Before meeting Lee at the lab, I'd had many boyfriends. If I liked a new guy and saw potential, I'd fuck him on the first or second date (I always called this my "invitational", or "trial" fuck. This was so I'd know if we were sexually compatible. That was the most important thing to me, and I wanted to get that question out of the way. As a grad student I didn't have a lot of time to waste. (Note: we wouldn't even have a first date if he wasn't attractive in the first place; the guy had to be confident, secure, have a good personality, be financially responsible, sensitive, all the rest of the desirable things before I'd even be interested. Those traits had to be apparent right away, before getting to dating. If he got a first date, he probably got a fuck.) Back to the sexual compatibility: I love sex, and wanted a good fit. The cock must fit me and not be so big as to hurt, and not so thin as to slip around too much, and not so short as to not reach inside me far enough. Also, once inside, I want the top part of his shaft to put pressure on my clit. This can be learned later, but the fit must be there to start. If all these things don't come together on the first try, we might continue to be just friends but I'll look elsewhere for sex. Having a large number of first or second dates that didn't work out sexually taught me a lot about guys, but mostly confirmed to me what I like. With Lee, everything came together just right on the "invitational", so I moved in with him for the rest of the summer.

That should clarify about the sex. Now, about the nudity: I'm not a nudist. I don't take my clothes off unless it's to shower or to sleep or to fuck. If you saw me naked on the beach that day, it was because I was fucking. That day I really didn't consider my nudity or even my fucking to be that private.

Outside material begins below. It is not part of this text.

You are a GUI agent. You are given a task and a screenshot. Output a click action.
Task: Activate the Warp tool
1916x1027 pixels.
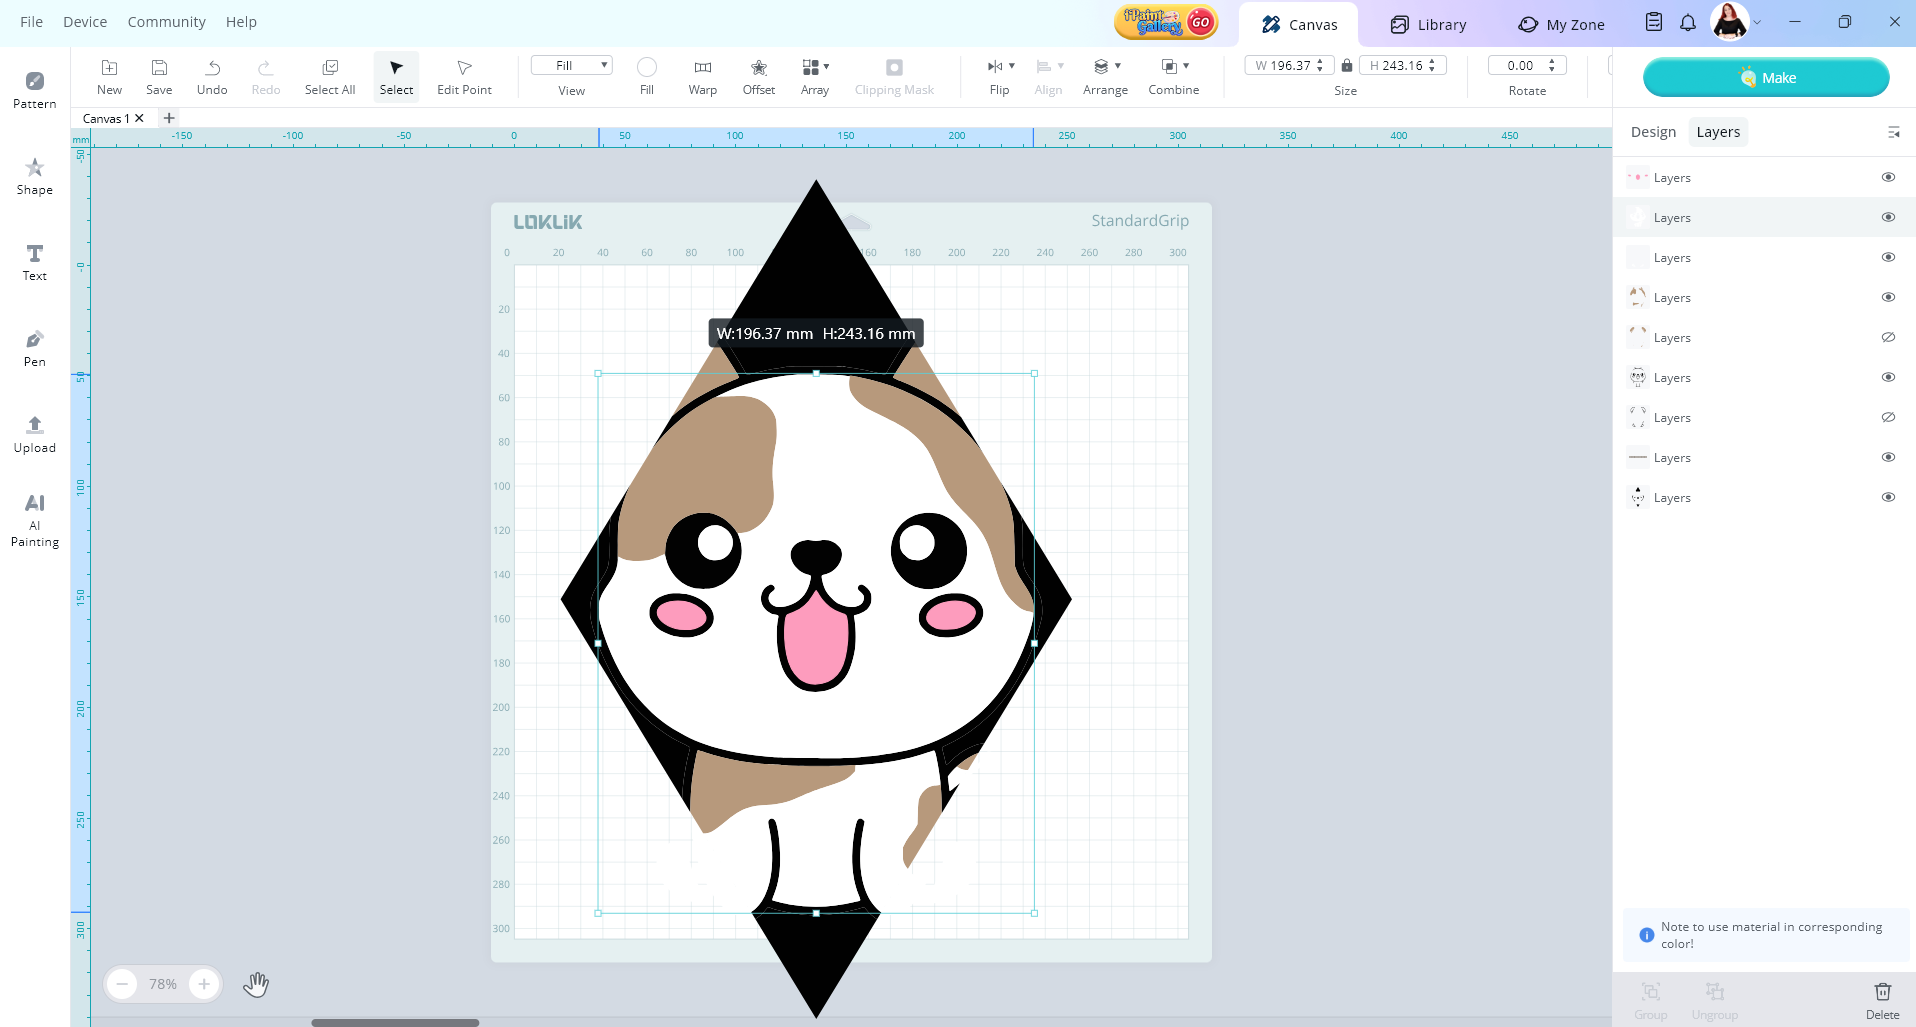(x=702, y=76)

What I did try to keep private was my orgasms, and it took me a while to be able to willingly share them with onlookers. At first I tried to hide my face as I came, but eventually I realized that my seeking humiliation and vulnerability could be successful only if I shared the most intimate, private, part of me: the feelings you could read on my face as I climaxed. That is different for every woman, and for me it is sharing what I alone can give. I made myself very vulnerable by inviting strangers to make eye contact during my orgasms. If anyone had ridiculed me at that critical time, I would have been devastated—this was the risk I wanted to take. Remember, as Lee wrote, I was doing this without alcohol. I was completely sober and well rested. I was completely aware of what we were doing and could have stopped at any time. I wanted to do something that nobody else had done (at least at that time and that place): put the most private, intimate part of me out there for all to see, and take a chance on being rejected or humiliated. As it turned out, it was thrilling.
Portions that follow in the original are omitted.